Yet there are clear indications that serious contract abuse has become a widespread problem affecting programs and agencies across the entire government and involving tens of billions of dollars in federal funds annually. Non-competitive contracting has more than doubled during the first half of this decade. And just during the last three years more than five federal officials have been convicted of crimes involving federal contracting, three others were placed under indictment, and more are under investigation.
Contractors play a central role in the delivery of critical government services, and their work has a direct and immediate impact on everything from the protection of public health and the flow of commerce to the preservation of our national security. Corrupt and ineffective management of government purchasing therefore places all of the government’s responsibilities at risk.
Cronyism, corruption, and fraud in government procurement increase the cost of government and, subsequently, the taxes that must be paid to support it—as well as reduce the willingness of citizens to pay those taxes. Such practices not only corrode the standards of the businesses competing for government contracts; they also undermine standards of conduct in other industries, making the entire economy less efficient, less competitive, and less prosperous.

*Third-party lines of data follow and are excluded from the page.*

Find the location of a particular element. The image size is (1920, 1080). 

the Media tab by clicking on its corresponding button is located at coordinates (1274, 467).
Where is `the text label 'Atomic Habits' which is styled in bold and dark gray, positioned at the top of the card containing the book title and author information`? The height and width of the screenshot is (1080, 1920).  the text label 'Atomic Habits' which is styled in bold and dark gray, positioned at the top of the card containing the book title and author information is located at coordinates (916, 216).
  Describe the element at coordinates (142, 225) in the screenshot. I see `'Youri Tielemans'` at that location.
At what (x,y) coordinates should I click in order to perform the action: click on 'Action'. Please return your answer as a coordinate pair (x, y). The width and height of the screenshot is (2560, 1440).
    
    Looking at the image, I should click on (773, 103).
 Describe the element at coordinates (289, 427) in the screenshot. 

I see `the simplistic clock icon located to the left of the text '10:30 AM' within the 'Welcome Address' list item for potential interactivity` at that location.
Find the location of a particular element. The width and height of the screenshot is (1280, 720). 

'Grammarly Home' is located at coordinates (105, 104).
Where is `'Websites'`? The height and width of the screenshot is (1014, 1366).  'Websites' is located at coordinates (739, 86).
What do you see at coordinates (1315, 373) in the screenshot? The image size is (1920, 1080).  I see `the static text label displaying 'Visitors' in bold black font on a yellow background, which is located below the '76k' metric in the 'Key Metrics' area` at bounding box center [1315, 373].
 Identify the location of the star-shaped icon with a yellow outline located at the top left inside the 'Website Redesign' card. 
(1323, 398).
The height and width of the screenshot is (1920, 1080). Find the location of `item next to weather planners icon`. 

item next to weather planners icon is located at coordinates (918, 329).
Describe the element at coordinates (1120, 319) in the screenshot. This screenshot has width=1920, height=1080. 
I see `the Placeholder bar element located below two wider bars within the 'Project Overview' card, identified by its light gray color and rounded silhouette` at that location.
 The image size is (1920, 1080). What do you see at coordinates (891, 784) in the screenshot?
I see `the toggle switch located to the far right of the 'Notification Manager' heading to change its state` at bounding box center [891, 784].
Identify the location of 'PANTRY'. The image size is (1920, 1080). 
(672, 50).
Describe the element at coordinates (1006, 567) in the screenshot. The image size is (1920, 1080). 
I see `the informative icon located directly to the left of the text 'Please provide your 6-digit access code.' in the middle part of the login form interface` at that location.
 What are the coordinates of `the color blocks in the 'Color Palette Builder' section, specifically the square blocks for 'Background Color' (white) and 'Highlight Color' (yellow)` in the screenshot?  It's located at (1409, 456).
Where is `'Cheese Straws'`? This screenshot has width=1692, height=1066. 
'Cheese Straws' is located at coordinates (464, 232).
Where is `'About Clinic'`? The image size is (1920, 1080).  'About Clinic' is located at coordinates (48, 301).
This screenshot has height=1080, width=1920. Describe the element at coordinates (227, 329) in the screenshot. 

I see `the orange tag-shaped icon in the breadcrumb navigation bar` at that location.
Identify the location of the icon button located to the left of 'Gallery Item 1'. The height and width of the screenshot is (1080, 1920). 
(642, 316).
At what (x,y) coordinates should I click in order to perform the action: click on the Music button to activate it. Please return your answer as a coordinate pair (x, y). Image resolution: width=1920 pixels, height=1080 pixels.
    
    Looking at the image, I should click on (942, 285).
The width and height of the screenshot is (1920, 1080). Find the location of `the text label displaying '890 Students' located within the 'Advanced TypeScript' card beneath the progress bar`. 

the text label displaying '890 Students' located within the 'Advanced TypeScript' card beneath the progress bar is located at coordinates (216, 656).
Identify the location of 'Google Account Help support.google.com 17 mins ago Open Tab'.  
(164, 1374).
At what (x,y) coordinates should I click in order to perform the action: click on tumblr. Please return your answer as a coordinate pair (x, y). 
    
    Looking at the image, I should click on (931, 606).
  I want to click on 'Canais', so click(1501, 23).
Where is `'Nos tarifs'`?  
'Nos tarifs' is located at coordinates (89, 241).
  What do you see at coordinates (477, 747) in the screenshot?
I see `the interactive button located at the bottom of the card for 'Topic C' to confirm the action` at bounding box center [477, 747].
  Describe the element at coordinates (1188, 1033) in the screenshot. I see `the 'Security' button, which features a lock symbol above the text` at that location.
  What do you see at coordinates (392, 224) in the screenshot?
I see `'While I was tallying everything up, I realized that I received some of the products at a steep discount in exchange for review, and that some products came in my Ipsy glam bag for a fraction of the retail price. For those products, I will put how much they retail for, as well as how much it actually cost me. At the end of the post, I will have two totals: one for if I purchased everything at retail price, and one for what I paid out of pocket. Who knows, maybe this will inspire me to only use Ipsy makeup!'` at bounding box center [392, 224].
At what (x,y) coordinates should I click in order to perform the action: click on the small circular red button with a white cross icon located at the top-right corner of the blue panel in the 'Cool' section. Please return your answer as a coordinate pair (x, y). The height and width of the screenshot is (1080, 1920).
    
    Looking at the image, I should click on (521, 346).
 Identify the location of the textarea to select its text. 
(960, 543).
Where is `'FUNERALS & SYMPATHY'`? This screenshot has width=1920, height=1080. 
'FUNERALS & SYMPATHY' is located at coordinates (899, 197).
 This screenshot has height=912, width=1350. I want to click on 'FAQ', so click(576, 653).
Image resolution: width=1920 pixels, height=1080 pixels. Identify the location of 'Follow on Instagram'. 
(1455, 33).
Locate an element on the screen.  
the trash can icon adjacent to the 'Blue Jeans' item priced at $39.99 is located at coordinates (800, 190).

In recent years there appears to have been a failure of oversight into contracting procedures at almost every level of government. Inspectors general within departments and agencies have been pressured to cover up the bad news; some have been fired for their unwillingness to do so, and increasingly it appears as though others were selected because of their willingness to look the other way.
Ultimately the responsibility for ensuring that the money provided to the executive branch is effectively spent rests with the Congress. But clearly the Congress has failed almost completely in its willingness and capacity to perform the constitutional function of insuring the efficiency and effectiveness of the government that it has funded. Over the course of the last three Congresses, work weeks have often begun on Tuesday evening and ended by noon on Thursday. The Congress’s attention has frequently been directed more toward the small percentage of funds that are earmarked for pet projects than on the 98 percent of the discretionary budget spent at the direction of the executive branch.
This paper examines what is presently known about the potential size and scope of wasteful and corrupt contracting within the federal government. It provides the new Congress with hopefully useful guidance for developing a broader understanding the problem. Finally, it outlines some steps that might be taken to restore greater transparency and accountability in the use of public funds in the procurement process.